Thursday 12 June 2008

exhibiting exploratory behaviour

Next week I am giving a talk on our paper at JCDL08, on the longitudinal real-world usage of a website that has both faceted and keyword search persistently available. One of the aims of this research was to see how people changed behaviour over time, as they grew more familiar with both the data and the website. This is motivated, of course, by the notion of Exploratory Search, which represents users who dont necessarily know what they are looking for or how to find it.

It has only struck me recently how undefined exploratory behaviour really is. Originally, it was suggested that people who are exploring would click around on things such as facets and categories, rather than keyword search, because they do not know what to search for. Then later they would keyword search, because they have learned whats available on the site.

The alternative view is that people who really don't know what to search for, start with the 'vague query', and then use the facets to refine.

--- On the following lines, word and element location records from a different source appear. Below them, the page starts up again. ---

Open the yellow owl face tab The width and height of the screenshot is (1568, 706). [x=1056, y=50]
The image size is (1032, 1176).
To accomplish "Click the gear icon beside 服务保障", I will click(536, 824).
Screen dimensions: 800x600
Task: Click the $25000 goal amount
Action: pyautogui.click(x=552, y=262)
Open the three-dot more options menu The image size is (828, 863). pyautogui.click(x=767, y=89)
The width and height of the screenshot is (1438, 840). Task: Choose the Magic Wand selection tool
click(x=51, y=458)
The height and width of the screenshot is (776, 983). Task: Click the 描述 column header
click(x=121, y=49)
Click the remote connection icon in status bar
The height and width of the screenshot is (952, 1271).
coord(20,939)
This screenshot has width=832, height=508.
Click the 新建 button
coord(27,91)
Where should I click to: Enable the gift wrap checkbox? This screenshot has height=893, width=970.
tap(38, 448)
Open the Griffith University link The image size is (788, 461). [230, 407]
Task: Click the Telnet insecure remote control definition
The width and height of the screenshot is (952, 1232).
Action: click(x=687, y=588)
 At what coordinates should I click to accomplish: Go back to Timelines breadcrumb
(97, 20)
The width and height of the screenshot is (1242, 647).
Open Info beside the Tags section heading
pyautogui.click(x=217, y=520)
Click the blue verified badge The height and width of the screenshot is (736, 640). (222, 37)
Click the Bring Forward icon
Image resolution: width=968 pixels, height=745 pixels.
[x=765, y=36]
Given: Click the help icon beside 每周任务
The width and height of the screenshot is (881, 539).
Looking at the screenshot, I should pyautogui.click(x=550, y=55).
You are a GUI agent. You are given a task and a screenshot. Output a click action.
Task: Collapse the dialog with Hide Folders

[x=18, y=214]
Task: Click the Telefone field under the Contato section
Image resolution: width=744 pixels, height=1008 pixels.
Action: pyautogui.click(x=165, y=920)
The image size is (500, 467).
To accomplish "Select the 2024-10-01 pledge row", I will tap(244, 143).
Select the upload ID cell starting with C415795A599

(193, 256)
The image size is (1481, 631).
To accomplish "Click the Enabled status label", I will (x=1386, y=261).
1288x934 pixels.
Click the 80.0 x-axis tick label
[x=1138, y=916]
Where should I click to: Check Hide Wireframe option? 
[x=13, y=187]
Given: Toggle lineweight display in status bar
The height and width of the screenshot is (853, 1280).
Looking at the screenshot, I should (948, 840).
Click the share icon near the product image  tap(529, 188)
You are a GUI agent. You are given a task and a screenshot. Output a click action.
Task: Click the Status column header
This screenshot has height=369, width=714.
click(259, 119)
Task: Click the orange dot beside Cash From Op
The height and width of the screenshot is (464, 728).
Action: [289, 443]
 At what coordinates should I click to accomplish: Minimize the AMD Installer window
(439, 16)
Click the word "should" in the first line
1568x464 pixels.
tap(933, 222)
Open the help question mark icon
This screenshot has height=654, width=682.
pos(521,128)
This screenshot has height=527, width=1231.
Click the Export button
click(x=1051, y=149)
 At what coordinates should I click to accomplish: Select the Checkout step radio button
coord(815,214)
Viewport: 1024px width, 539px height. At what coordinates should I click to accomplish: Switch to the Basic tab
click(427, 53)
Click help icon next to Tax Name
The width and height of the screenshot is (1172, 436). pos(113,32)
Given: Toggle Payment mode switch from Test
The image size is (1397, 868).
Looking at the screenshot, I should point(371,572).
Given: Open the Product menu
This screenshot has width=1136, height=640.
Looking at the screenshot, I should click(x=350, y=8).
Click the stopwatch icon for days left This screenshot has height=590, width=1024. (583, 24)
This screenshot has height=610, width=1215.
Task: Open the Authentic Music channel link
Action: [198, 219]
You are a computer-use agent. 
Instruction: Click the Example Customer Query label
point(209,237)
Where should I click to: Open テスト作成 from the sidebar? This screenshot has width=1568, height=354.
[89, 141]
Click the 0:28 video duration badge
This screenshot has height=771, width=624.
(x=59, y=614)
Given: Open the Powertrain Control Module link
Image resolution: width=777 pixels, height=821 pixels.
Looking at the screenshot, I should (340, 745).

What we saw in the study is that people exhibit either pattern of behaviour at any stage, and this idea of order is not the variable that defines exploratory behaviour. For example, some experienced users were using the facets to produce very specific queries, rather than typing boolean queries into the keyword search box. Similarly, we saw experienced users start with a keyword search and then narrow the results down effectively.

So what variables do identify exploratory behaviour? is it this effective behaviour? if we see a lot of similar queries or a lot of swap and change within one facet does that make them a learner? because i can sure think of occasions when one problem involves selecting lots of items in a column, regardless of whether im good or bad at it: where to go on holiday? you could select lots of countries and cities.

one of our earlier papers (a few years ago) thought maybe it was the idea of backing out of your decisions.

in the beginning...

...there was space - for blogging. Inspired by the ever interesting blogs produced by Daniel Tunkelang (Chief Scientist at Endeca), on the topics of HCI and IR/IS, I have decided to try and blog some of my own thoughts. I'd put some in here, but then the title would be misleading, and then it would be much harder to find! The interesting stuff should start asap.